- Born: September 24, 1945 Philadelphia, Pennsylvania, U.S.
- Died: December 22, 2015 (aged 70) Thousand Oaks, California, U.S.
- Area(s): Artist Writer Animator

= Carson Van Osten =

American comics creator and musician

Carson Van Osten (September 24, 1945 – December 22, 2015) was an American comics creator and musician.

==Early life==
Van Osten studied at the Philadelphia College of Art.

==Career==
===Music===
In 1966, he played in the band Woody's Truck Stop, before forming the rock group Nazz with Todd Rundgren and Thom Mooney in 1967. Van Osten was the band's bass guitarist. He quit Nazz in 1969.

===Comics===
Later, Van Osten became a writer and artist of Disney comics. From 1969 to 1976, he created Mickey Mouse and Goofy comics for the publisher Disney Studio, which produced comics for the European market. Starting in 1976, he was art director for Disney's comic strips department in the 1980s. After that, he sporadically worked on new Disney comics, including some covers and the adaptation of the Atlantis: The Lost Empire film. He also created The Wuzzles for Disney Television Animation which was based on an idea pitched by then Disney CEO Michael Eisner.

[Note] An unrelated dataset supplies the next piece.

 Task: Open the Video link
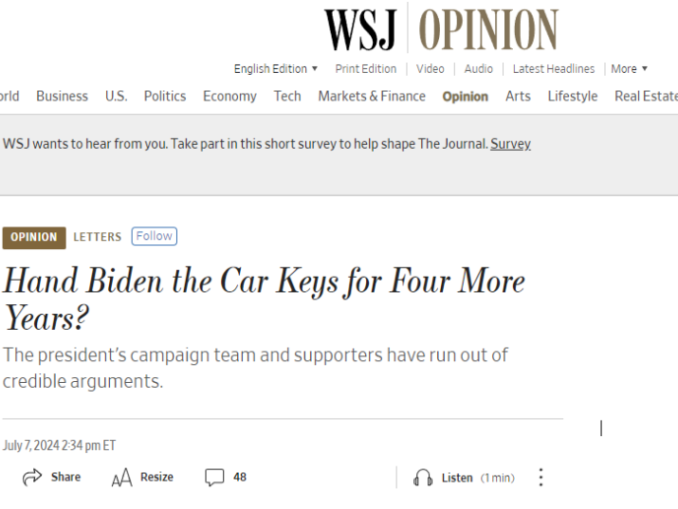pos(430,69)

On August 7, 2015, Van Osten was one of 10 individuals who were honored with a Disney Legends award.

===Model railroading===
Van Osten created an N scale model railroad, the Rio Poco, that was featured in the June 1991 issue of Model Railroader magazine. The layout was influenced by fellow Disney employee John Olson.

==Death==
He died on December 22, 2015, at the age of 70.